2, experiment material and method
1) preparation of people source RXR α-LBD albumen: people source RXR α-LBD (221 ~ 458 amino acids) gene order is cloned on pET15b prokaryotic expression carrier (invitrogen company), be converted in e. coli bl21 (DE3) (invitrogen company) and express, RXR α-LBD the albumen obtained with His post (GE company) purification, dialyses, is concentrated to about 10mg/mL.

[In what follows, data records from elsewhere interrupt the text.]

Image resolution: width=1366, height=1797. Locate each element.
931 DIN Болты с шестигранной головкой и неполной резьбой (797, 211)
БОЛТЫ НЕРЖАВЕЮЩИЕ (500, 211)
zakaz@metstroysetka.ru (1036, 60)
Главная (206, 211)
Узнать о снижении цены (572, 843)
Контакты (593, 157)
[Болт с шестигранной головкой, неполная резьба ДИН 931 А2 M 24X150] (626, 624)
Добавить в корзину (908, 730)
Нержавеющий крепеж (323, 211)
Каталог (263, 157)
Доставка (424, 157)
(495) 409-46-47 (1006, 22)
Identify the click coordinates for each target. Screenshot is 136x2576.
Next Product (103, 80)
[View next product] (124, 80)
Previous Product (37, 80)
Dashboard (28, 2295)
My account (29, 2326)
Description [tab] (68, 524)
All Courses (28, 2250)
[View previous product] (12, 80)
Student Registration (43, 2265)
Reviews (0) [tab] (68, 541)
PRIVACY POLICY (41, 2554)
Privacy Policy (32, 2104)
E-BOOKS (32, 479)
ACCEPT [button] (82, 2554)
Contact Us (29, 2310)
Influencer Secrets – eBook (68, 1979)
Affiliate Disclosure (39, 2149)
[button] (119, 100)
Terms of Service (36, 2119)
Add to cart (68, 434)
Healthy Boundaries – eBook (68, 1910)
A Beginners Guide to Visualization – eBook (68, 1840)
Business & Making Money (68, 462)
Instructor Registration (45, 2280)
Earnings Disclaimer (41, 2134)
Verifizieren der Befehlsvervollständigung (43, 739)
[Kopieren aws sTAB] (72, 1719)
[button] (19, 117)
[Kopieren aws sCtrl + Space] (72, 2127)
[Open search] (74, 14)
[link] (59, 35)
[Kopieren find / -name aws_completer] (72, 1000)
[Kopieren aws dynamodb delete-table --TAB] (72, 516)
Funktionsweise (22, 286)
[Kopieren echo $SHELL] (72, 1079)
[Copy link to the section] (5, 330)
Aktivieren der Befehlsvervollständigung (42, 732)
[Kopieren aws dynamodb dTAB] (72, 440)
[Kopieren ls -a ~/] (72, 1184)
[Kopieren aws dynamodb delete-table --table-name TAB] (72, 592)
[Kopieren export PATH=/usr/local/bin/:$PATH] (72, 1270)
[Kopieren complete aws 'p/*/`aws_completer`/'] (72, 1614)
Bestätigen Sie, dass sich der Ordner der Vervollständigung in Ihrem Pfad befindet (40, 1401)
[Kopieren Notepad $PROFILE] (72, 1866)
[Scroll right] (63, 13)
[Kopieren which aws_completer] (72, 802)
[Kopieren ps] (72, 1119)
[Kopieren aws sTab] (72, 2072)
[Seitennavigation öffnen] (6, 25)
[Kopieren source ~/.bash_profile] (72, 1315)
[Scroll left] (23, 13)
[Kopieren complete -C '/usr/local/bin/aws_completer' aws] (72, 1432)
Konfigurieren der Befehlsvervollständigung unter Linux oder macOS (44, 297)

2) preparation of people source RXR α-LBD protein chip: the Biacore3000 instrument using GE company to produce completes this part work.All experiments are all carried out at 25 DEG C.RXR α-LBD is coupled to chip CM5 (GE company) on the surface by the method for standard amino coupled, concrete steps are as follows: first, preparation HBS-EP working buffer liquid (10mMHepes, 150mMNaCl, 3.4mMEDTA, 0.005% (v/v) surfactant P20 (surfactantP20), pH7.4), balancing machine is steady to baseline.During coupling, 0.2MN-ethyl-N '-dimethyl aminopropylcarbodiimide (N-ethyl-N '-dimethylaminopropylcarbodiimide) and 50mM N-Hydroxysuccinimide (N-hydroxysuccinimide) (EDC/NHS) 1: 1 (Sigma company) mix, with 5 μ L/min sample introduction, 7 minutes activation chip surfaces.RXR α-LBD is 25 μ g/mL with sodium acetate (Sigma company) solution dilution to the final concentration of 10mM (pH4.13), is fixed on chip surface with 5 μ L/min flow velocity sample introductions.Finally, the ethanolamine (ethanolamine) (Sigma company) of 1MpH8.5 was with 5 μ L/min flow velocity sample introduction 7 minutes, and carrying out closing of chip surface, is 8000RU to final coupling amount.After RXR α-LBD coupling completes, equilibrate overnight is steady to baseline, then carries out the dependent dynamics that latanoprost is combined with RXR α-LBD and studies.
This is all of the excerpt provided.